(Предоставленный текст)
▼▼▼

Шрифт:
Закладка:
Мой товарищ оставил меня, отклонясь к Мертвому морю, а я, решившись еще раз подробнее осмотреть эту вдохновительную пустыню, тихо направился в обратный путь к Иерусалиму, невольно углубленный в задумчивость дикостию места. Недавно покрытые несметною толпою равнины Иорданския опять пришли в обычное запустение; пожженный на далекое пространство ковыль, обозначал снятый лагерь Израиля...
Мы достигли подошвы гор Иудейских по ближайшему направлению, но не в том уже месте, откуда мы с них съехали, а ближе к Мертвому морю, чем к Иерихону. Мы долго достигали вершины, не раз оглядывась на необъятное пространство Иорданской пустыни, на горы Аравии, на блестящую поверхность Мертваго моря, — и когда вся эта картина закрылась от меня стенами гор, — знойная, безжизненная дебрь предстала передо мною. Мы выехали сквозь узкий дефилей, на большую дорогу, к развалинам гостиницы благого Самаритянина, где мы накануне отдыхали с Абугошем. На скалах этого дефилея, несколько вычеканенных крестов обратили мое внимание: полагают, что это то самое место, где по преданию, благой Самаритянин нашел ограбленного и израненнаго путника: местность совершенно оправдывает это предположение. Томимые усталостью и зноем, мы сошли отдохнуть под свод скал, но не найдя в наших джарах, ни капли воды, принуждены были опять садиться на усталых лошадей, чтобы достичь скорее источника, на расстоянии более часа отсюда. Тут нагнали мы несколько отсталых поклонников, жадно пьющих из водоема; вообразите мое удивление, когда я в одном из этих поклонников, одетом в красную рубашку, узнал русского крестьянина, Московской губернии, Дмитровского уезда, села Рогачева — соседа моего родительского дома! Наша встреча и свидание были конечно не менее трогательны, как встреча Энея с Андромахою по разорении Трои.

▲▲▲

Строки из набора данных:
▼▼▼

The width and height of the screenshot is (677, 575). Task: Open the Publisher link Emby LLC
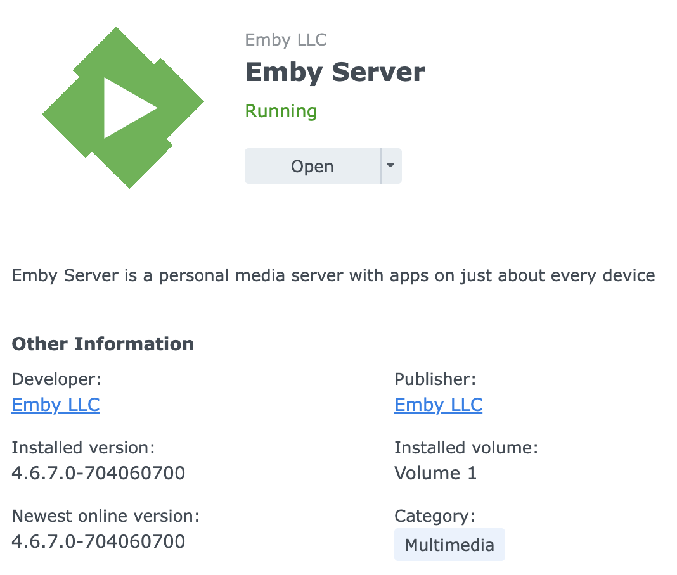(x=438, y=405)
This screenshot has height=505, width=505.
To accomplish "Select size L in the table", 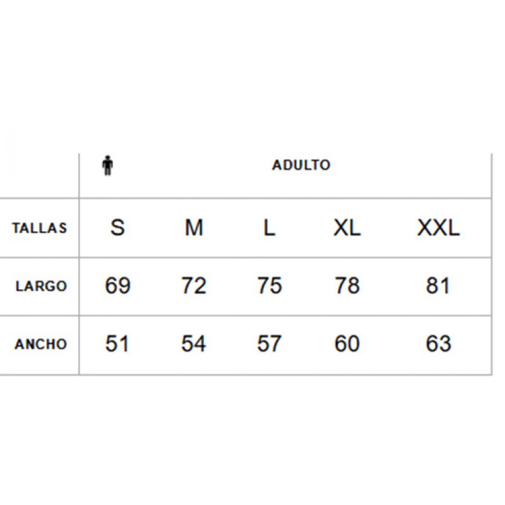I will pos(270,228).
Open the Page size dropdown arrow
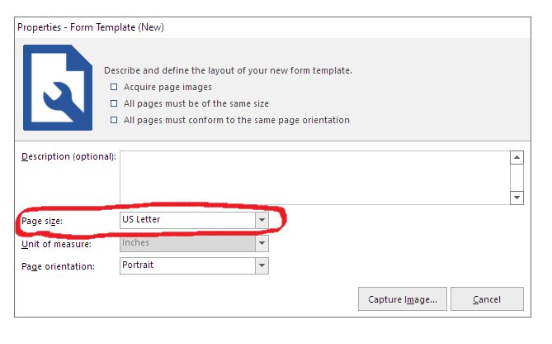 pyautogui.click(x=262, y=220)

▲▲▲

(Что сделать) Объясните, пожалуйста, по тексту о пути к Иерусалиму, почему путники, сойдя отдохнуть под свод скал, снова сели на усталых лошадей. Ответ должен занять от одного до трех предложений. Эти строки никак не связаны с текстом о пути к Иерусалиму.

(Выполненное задание) В своих джарах они не нашли ни капли воды. Поэтому им пришлось снова сесть на усталых лошадей, чтобы скорее добраться до источника, до которого было больше часа пути.